A cleaner guide to McKinsey Ecosystem Building covering how the older module worked, what it tested, whether it still appears, and what to study instead for current Solve.

McKinsey Ecosystem Building is best understood as an older Solve-style module, not the center of most current McKinsey prep. If you are seeing the term in old guides or candidate reports, the practical question is not "How do I memorize every species?" It is "What did this task test, and how much attention should I give it compared with the modules my invite actually names?"

What Ecosystem Building Was

Ecosystem Building was a Solve task where you worked from a species pool to build a viable food chain for a given habitat. The important thing was never memorizing species names. The important thing was building a logically connected system under time pressure.

Part of the taskWhat you were doingWhat it tested
Scenario orientationNarrow to the right habitat and species setAbility to filter noise quickly
Species selectionChoose a set that can support one anotherStructured problem decomposition
Chain buildingConnect predators, prey, and producersSystems thinking under constraints
RevisionFix broken links without restarting blindlyIteration quality

The reason this page still matters is that it shows the kind of reasoning McKinsey wanted from Solve even when the exact tasks evolved.
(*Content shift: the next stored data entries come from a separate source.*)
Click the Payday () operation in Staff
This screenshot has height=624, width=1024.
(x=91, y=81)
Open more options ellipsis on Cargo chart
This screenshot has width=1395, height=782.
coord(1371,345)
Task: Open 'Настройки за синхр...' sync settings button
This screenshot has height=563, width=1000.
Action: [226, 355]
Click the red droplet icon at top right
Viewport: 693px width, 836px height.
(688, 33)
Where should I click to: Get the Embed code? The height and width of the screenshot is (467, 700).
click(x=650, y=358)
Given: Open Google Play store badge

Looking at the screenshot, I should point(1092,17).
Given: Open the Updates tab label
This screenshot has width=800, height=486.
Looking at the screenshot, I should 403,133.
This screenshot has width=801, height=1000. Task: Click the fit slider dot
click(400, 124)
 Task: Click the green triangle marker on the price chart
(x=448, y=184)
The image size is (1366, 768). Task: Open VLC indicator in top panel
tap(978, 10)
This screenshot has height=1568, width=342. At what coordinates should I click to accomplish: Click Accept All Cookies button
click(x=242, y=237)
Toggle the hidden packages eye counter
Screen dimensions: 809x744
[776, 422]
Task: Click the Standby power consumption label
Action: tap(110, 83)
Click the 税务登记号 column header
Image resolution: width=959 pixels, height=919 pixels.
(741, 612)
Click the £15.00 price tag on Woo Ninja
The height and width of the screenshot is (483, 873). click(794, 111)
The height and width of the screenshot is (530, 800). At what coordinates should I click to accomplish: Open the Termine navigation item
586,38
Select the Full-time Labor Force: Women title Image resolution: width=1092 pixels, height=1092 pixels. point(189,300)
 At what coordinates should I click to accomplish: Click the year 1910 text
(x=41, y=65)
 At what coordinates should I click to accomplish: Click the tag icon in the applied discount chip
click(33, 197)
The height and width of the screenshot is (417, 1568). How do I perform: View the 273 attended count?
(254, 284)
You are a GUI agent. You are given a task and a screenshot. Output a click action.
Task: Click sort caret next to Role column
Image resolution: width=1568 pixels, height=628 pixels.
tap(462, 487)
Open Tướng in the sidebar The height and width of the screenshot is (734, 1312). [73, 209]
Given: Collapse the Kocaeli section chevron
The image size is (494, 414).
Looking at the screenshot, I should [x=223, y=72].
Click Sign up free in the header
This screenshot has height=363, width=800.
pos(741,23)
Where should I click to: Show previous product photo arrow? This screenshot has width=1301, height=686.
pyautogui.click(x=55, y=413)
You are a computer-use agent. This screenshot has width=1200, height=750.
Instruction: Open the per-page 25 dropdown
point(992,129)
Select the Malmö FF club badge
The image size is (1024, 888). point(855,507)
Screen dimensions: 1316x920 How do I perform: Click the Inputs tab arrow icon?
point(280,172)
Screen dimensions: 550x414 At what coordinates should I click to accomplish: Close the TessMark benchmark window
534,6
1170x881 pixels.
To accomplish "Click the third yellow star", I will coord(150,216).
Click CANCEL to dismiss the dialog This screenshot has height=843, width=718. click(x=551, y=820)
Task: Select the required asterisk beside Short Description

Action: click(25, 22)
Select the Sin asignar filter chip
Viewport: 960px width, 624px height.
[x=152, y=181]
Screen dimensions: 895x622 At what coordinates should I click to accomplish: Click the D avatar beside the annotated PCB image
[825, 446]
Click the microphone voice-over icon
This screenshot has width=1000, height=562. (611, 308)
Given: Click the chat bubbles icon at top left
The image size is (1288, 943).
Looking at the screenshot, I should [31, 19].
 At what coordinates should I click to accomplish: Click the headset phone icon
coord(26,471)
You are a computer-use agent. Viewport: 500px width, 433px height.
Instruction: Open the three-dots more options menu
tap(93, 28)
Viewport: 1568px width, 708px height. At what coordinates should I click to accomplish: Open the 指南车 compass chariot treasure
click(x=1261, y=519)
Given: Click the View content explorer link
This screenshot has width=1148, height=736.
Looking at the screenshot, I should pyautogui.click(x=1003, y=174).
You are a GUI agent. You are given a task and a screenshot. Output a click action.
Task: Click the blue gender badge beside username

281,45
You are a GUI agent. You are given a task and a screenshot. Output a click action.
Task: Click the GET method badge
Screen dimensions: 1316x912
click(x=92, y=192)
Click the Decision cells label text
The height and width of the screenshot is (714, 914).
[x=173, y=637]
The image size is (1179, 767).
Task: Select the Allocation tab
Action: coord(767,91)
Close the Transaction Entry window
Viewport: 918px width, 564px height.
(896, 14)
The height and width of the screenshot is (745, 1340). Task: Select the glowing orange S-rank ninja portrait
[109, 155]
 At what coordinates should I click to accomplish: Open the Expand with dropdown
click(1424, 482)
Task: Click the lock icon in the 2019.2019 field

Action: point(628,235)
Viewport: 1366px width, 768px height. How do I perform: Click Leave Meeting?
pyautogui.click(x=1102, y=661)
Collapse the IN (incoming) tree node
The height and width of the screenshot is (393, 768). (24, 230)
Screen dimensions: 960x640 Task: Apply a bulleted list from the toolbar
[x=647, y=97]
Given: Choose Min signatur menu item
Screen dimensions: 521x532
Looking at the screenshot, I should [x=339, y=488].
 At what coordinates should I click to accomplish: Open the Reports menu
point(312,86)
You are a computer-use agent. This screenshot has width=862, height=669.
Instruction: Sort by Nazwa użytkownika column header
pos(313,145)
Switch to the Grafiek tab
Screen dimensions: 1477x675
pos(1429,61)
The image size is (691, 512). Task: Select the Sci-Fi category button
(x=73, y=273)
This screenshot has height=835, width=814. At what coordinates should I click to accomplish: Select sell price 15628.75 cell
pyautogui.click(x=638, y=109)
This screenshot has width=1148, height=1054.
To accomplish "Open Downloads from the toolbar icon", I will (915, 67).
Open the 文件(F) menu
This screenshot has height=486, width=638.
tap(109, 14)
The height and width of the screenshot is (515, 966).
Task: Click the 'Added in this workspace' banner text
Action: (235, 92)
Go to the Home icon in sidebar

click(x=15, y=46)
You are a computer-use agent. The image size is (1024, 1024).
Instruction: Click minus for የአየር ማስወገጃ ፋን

Is Ecosystem Building Still Part of Solve in 2026?

Treat this as a historical or edge-case guide unless your invitation suggests otherwise.

McKinsey's public Solve materials say the game is built from a task library, that tasks vary, and that candidates get tutorials at the start of each task. What McKinsey does not do publicly is publish a full module map for every current invitation. That means your invitation email and recruiter are more trustworthy than any forum thread.

The practical takeaway:

  • if your prep is for the common current Solve path, spend more time on the modules candidates report seeing now
  • if your invitation or office-specific process points you toward older or longer-form Solve variants, use this guide as context
  • if your materials only mention Solve generically, prioritize structured reasoning over module trivia

How the Game Worked

The exact interface could vary, but the process logic was consistent.

  1. Identify the relevant habitat or scenario. You should not spend most of your time reading irrelevant species cards.
  2. Work from the top of the chain downward. Starting with an apex predator or anchor species gives the rest of the chain structure.
  3. Check whether each link is actually viable. A pretty ecosystem that cannot sustain itself is still a bad answer.
  4. Make targeted edits instead of restarting. McKinsey's public Solve framing is about problem-solving behavior, so the way you repair mistakes matters.

What It Actually Tested

This is the real value of the page. Even if you never see Ecosystem Building, the task reveals what McKinsey cared about in Solve:

  • structured filtering — narrowing the search space quickly
  • systems thinking — understanding how one choice affects the whole chain
  • hypothesis-driven iteration — changing the weakest link instead of blowing up the whole answer
  • time management — staying useful under a fixed clock

That lines up with McKinsey's own explanation of Solve: they wanted tasks that reveal how people approach problems, not whether they memorized business content.

Common Mistakes Candidates Reported

Reading everything before deciding anything

Candidates often burned time exploring too many species before committing to an approach. The better move was to narrow early and build from there.

Building from the middle instead of the top

If you start with random species and hope a chain appears later, the page feels harder than it is. Working from an anchor species makes the structure clearer.

Forgetting the base of the chain

A food chain without a stable base is not a good answer. Many candidates over-focused on predators because they felt more important.

Restarting instead of making one clean fix

This is the biggest "AI slop" lesson too: more motion is not more quality. In Solve, the cleaner move is usually a targeted correction, not a full restart.

What to Study Instead for Current Solve

If your invite does not explicitly point you to Ecosystem Building, your time is usually better spent on the current Solve flow and the live interview process that comes after it.

The broader rule is simple: use module-specific prep only if it matches the process you are actually facing.